Jointed Tails Enhance Control of Three-dimensional Body Rotation

TL;DR

An optimization-based simulation can compare the maximum performance of diverse inertial appendages that dynamically vary in moment of inertia in 3D space, predict inertial capabilities from skeletal data, and inform the design of robotic inertial appendages.

Abstract

Tails used as inertial appendages induce body rotations of animals and robots, a phenomenon that is governed largely by the ratio of the body and tail moments of inertia. However, vertebrate tails have more degrees of freedom (e.g., number of joints, rotational axes) than most current theoretical models and robotic tails. To understand how morphology affects inertial appendage function, we developed an optimization-based approach that finds the maximally effective tail trajectory and measures error from a target trajectory. For tails of equal total length and mass, increasing the number of equal-length joints increased the complexity of maximally effective tail motions. When we optimized the relative lengths of tail bones while keeping the total tail length, mass, and number of joints the same, this optimization-based approach found that the lengths match the pattern found in the tail bones of mammals specialized for inertial maneuvering. In both experiments, adding joints enhanced the performance of the inertial appendage, but with diminishing returns, largely due to the total control effort constraint. This optimization-based simulation can compare the maximum performance of diverse inertial appendages that dynamically vary in moment of inertia in 3D space, predict inertial capabilities from skeletal data, and inform the design of robotic inertial appendages.

Figures (7)

• Figure 1: Model visualization. An example of the model structure, featuring a torso and a single-vertebra tail, showing the axes of rotation for the torso and tail.
• Figure 2: Goal torso rotation trajectories. (A, B, C) depict the 100 target trajectories for torso pitch, roll, and yaw angles, respectively. Each line represents an individual trajectory. Circles indicate the time points represented in (D). (D) depicts the torso orientation during three time points throughout one trajectory, bolded in (A, B, C). Curved colored arrows show the primary rotations that result in the differences between subsequent time steps.
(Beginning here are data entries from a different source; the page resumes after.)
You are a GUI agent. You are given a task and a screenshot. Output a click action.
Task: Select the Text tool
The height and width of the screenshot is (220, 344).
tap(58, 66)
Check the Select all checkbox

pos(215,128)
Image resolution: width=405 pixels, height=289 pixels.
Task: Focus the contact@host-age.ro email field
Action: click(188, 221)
The asterisk indicates where the tail would attach.
• Figure 3: Each additional vertebra enhances inertial appendage performance. (A) The tracking error decreases with each additional vertebra. The single-vertebra tail had significantly higher tracking error compared to all other tail morphologies (see Tab. \ref{['tab:anova']} A for significance levels). (B) The velocity of the tail tip increases with each additional vertebra, which increases the total torque generated by the tail. These magnitudes are computed by taking the norm of the 3D vectors representing the linear velocities at the tail tip (see Tab. \ref{['tab:anova']} B for significance levels).
• Figure 4: Total control effort constraint limits performance of complex tails. Each gray line represents the value of a physical parameter for one joint degree of freedom. The red lines represent the limit imposed for that parameter. (A) represents the actuated joint angle, (B) represents the actuated joint velocity, (C) represents the joint torque, and (D) represents the total control effort. Note that only in D, the gray lines are near the limit throughout the duration of the trial, indicating that total control effort is the primary constraint on performance in this trial.
• Figure 5: Optimized vertebral lengths resemble mammal tails specialized for inertial maneuvering. (A) Optimized vertebral lengths for models with different tail configurations demonstrate a crescendo and decrescendo pattern. (B) In comparison to mammals with unspecialized mouse-like tails, mammals that use their tails for inertial maneuvering have a more pronounced crescendo and decrescendo pattern in their tail vertebral lengths.